The results of this analysis may not be generalizable to all patients with RA, including those who do not have health insurance. Drug samples provided to the patient by their doctor and prescriptions filled in situations where the patient does not use their prescription drug coverage are not captured in the pharmacy claims data in the MarketScan databases. Finally, a substantial proportion of tocilizumab use (45.8%) was as a second-line bDMARD, but some patients also received tocilizumab as a third-line (33.3%) or subsequent-line bDMARD. Thus, one should also consider the possibility that persistence was longer in this group of patients because fewer options for subsequent therapies were available to them. However, the analysis was adjusted for line of therapy, and an increasing number of biologic therapies are available for patients, so we do not believe that this had an effect on persistence. Despite the abovementioned limitations, this study involving a large number of second- or subsequent-line SC bDMARD episodes in patients with RA across the United States provides valuable real-world information and adds to the existing data on persistence with bDMARDs.

Conclusions

Among patients with RA who previously received ≥ 1 other bDMARD, those who received tocilizumab exhibited similar or significantly better persistence than those receiving other bDMARDs.
Why carry out this study?
In patients with rheumatoid arthritis (RA) who have an inadequate response to or intolerance of their first biologic disease-modifying antirheumatic drug (bDMARD), current guidelines recommend switching to a different biologic class.

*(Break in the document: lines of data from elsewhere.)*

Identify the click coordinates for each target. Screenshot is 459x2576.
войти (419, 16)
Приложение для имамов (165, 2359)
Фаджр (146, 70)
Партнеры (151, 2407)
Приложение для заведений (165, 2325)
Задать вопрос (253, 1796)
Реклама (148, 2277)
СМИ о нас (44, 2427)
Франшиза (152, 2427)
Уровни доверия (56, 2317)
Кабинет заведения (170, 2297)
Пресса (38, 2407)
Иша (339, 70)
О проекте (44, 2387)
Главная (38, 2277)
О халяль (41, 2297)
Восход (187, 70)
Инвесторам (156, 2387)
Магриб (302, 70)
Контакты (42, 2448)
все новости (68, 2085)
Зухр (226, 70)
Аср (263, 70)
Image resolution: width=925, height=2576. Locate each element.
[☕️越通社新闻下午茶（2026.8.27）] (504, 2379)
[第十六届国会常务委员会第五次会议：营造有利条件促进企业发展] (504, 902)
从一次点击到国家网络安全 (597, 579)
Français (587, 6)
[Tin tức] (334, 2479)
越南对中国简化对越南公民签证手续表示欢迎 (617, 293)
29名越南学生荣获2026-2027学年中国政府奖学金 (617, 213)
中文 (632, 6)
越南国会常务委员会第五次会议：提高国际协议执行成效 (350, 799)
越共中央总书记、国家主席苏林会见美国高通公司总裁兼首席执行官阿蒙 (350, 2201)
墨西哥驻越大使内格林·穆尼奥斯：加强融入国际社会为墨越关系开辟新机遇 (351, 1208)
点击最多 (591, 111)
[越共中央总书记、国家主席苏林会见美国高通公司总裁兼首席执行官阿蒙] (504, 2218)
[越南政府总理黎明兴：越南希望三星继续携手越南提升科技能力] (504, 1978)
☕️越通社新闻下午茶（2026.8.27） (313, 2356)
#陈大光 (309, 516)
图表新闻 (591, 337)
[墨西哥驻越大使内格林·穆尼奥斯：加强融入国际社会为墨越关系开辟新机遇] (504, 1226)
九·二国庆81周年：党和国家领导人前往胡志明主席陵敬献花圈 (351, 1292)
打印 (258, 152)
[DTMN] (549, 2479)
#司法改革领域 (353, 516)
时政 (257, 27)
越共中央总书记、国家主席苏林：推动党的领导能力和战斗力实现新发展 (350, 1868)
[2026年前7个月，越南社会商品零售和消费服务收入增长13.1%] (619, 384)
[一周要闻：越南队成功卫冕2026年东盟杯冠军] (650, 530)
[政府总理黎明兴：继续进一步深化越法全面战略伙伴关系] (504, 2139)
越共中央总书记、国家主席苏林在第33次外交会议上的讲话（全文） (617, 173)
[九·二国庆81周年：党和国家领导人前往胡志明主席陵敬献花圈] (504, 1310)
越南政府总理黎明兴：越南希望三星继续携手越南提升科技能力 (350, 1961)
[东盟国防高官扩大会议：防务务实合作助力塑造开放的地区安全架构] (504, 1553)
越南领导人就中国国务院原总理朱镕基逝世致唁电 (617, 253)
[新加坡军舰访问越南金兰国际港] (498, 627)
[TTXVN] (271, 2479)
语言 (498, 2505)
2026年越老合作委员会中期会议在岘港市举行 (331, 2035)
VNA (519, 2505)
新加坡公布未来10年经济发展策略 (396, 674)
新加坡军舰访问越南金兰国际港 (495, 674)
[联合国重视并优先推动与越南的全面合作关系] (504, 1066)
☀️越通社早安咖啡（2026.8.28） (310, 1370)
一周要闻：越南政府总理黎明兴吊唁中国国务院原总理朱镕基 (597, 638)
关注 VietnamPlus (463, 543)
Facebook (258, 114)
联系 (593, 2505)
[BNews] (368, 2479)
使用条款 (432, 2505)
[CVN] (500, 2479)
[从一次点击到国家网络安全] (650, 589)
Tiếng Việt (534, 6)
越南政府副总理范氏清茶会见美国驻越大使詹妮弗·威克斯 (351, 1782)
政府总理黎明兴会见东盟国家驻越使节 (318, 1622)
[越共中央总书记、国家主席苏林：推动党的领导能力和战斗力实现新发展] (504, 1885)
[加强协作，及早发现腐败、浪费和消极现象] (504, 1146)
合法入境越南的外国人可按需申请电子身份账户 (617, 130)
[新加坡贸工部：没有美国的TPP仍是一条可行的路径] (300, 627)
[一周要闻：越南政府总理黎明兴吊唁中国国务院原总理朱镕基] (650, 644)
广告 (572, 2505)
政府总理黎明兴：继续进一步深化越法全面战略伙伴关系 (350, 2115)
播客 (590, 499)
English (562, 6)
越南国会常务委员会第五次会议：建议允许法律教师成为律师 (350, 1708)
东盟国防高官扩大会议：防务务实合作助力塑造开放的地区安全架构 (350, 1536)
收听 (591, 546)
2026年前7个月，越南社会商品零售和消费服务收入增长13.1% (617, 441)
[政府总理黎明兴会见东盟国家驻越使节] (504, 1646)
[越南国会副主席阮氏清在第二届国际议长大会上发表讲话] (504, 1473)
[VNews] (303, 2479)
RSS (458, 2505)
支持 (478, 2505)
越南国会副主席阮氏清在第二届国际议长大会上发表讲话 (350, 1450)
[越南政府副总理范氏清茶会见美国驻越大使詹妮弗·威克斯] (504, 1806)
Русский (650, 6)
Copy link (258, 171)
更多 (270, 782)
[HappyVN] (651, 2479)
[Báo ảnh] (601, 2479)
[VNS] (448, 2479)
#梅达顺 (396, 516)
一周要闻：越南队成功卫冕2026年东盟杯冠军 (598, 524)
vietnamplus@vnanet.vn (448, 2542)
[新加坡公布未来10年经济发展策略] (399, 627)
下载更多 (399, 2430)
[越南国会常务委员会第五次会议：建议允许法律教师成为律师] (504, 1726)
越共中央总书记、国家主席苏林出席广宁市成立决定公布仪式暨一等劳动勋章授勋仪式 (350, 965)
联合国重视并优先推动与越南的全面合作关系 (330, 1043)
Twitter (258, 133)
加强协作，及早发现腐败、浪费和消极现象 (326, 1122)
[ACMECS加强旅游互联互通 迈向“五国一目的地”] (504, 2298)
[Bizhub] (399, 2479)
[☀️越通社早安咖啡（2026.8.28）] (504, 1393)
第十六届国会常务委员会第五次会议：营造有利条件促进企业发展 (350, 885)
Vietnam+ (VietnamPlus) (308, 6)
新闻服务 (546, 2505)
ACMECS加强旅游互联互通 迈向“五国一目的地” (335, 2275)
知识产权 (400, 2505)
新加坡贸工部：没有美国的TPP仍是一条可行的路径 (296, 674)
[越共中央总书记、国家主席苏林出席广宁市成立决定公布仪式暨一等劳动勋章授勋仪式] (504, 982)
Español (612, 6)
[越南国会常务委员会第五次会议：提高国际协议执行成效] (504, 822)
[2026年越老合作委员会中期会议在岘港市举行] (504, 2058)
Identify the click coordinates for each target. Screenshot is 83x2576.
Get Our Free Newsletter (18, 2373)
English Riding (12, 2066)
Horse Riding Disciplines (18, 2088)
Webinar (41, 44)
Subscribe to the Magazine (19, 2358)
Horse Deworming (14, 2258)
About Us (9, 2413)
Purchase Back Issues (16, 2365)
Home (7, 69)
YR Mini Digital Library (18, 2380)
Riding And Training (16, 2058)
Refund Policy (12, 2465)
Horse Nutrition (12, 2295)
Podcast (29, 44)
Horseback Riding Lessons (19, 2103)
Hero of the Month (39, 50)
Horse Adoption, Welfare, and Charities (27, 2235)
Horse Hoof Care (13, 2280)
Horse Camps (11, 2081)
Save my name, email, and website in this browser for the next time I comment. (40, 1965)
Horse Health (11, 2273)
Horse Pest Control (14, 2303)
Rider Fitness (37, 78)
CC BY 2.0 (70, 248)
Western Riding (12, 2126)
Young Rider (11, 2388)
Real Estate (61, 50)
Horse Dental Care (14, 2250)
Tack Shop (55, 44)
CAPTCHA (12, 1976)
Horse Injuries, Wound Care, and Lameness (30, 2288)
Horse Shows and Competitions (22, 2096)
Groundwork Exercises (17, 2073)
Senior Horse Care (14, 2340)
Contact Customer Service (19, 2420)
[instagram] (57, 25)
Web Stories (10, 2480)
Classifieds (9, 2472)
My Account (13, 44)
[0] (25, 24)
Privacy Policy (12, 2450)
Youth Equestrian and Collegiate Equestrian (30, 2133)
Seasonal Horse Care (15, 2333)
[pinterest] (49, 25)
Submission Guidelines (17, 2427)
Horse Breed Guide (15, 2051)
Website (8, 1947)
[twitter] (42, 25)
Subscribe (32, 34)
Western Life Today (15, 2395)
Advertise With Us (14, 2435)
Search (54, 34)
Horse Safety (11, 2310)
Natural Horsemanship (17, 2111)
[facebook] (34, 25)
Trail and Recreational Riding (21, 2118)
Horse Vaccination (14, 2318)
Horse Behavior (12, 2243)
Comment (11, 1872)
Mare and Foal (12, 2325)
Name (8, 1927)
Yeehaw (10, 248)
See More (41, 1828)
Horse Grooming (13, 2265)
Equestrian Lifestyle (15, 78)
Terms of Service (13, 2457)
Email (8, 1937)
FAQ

The objective of this study was to compare persistence with subcutaneous (SC) tocilizumab to persistence with other SC bDMARDs when these drugs are used as subsequent-line therapy in RA patients who previously received first-line bDMARD(s).
What was learned from this study?
Among patients with RA who previously received ≥ 1 bDMARD, tocilizumab-treated patients exhibited similar or significantly better biologic persistence than those receiving other bDMARDs.
This study, which involved a large number of second- or subsequent-line SC bDMARD episodes in patients with RA across the United States, provides valuable real-world information and adds to existing data on persistence with bDMARDs.